Roman Catholicism and the emergence of national consciousness
On the eve of the Reformation the relation of church and state shaped much of the history of Roman Catholicism, as it had done since the time of the emperor Constantine. In most of the states of Western Christendom, the 15th century was a time of awakening national consciousness, whose particularity and regionalism often set it in opposition to the universalism of a world church. In the Protestant Reformation of the 16th century, such opposition between nation and church led to a break with Roman Catholicism as such, but it is evident from the examples of 15th-century France and Spain that it could also lead to a national Catholicism that remained in communion with Rome. As the seat of the Avignon papacy and the stronghold of the conciliarism represented by Jean de Gerson, chancellor of the University of Paris, and Pierre Cardinal d’Ailly, 15th-century France represented just such a definition of Catholicism; and in the Pragmatic Sanction of Bourges of July 7, 1438, the French clergy came out in support of what were taken to be the historical rights of the Gallican church to administer its own affairs independently of Rome while maintaining its ties of filial loyalty and doctrinal obedience to the Holy See.

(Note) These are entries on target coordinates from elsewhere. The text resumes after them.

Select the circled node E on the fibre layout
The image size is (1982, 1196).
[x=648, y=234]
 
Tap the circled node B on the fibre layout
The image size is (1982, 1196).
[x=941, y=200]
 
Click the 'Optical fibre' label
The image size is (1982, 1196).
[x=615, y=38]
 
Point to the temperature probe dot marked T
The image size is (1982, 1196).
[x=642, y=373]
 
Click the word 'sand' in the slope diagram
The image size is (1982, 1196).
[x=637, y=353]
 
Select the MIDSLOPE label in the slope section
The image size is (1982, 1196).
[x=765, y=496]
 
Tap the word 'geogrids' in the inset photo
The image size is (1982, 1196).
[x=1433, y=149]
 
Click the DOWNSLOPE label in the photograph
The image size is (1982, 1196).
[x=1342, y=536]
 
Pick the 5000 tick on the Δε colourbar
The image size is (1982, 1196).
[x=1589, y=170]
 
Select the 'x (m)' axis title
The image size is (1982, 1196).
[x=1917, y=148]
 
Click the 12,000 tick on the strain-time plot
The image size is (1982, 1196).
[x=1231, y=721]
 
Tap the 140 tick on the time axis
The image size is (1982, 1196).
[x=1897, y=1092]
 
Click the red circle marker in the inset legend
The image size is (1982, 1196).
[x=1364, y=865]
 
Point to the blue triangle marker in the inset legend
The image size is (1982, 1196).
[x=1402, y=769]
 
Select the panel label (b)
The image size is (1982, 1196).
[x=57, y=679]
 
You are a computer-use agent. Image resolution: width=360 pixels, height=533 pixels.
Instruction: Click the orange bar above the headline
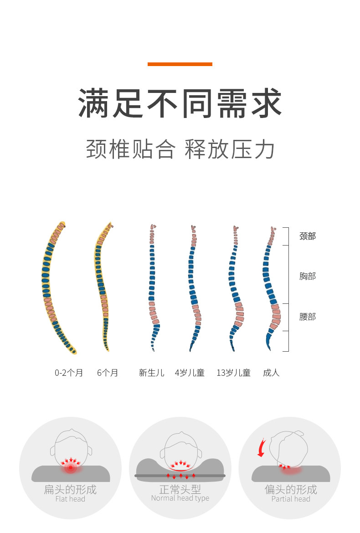(x=180, y=64)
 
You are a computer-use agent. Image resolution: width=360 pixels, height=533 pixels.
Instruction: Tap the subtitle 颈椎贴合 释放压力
(x=180, y=149)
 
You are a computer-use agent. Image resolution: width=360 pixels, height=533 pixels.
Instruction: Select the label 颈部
(x=307, y=236)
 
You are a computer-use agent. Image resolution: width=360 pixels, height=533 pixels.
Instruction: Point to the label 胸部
(x=307, y=276)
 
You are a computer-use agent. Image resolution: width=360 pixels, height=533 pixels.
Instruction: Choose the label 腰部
(x=307, y=317)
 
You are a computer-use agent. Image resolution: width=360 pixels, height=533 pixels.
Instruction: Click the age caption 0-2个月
(x=69, y=373)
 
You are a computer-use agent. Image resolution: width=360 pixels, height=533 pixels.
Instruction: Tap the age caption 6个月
(x=108, y=373)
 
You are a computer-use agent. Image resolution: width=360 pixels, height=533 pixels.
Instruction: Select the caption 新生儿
(x=151, y=373)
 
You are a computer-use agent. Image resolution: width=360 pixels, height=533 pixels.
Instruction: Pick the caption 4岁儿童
(x=190, y=373)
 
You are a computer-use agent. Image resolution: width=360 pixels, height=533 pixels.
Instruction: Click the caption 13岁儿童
(x=233, y=373)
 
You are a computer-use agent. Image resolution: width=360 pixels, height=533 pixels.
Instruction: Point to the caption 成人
(x=271, y=373)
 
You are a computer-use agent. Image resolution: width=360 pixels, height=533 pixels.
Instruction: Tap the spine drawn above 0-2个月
(x=50, y=287)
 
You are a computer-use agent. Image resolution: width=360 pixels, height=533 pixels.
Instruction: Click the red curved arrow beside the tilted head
(x=261, y=447)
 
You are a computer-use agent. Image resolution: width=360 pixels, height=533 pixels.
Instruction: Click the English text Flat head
(x=70, y=499)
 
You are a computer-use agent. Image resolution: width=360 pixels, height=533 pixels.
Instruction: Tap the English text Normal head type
(x=180, y=498)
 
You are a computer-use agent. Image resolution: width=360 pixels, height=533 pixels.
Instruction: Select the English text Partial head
(x=291, y=499)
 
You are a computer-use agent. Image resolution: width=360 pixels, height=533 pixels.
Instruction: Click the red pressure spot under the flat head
(x=71, y=467)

A few decades later, in 1469, the marriage of Ferdinand of Aragon and Isabella of Castile effected the union of Catholic Spain. In 1482 Ferdinand and Isabella concluded a concordatwith the Holy See, under whose terms the Spanish crown retained the right to nominate candidates for the episcopate. Queen Isabella’s confessor, the humanist educator, Roman Catholic primate of Spain, and grand inquisitor Francisco Jiménez de Cisneros, blended Spanish patriotism, Renaissance scholarship, and a strictly orthodox Roman Catholicism in a form that was to characterize the church in the Hispanic lands of both the Old and the New World for centuries to come.
Spain was not the only nation-state with which the papacy had to contend. In 1516, after the French king Francis I defeated the allies of Pope Leo X (reigned 1513–21), the pope signed a concordat granting the king the right to nominate French bishops and higher church dignitaries, thus ending the election of bishops by cathedral chapters and abbots by monastic chapters.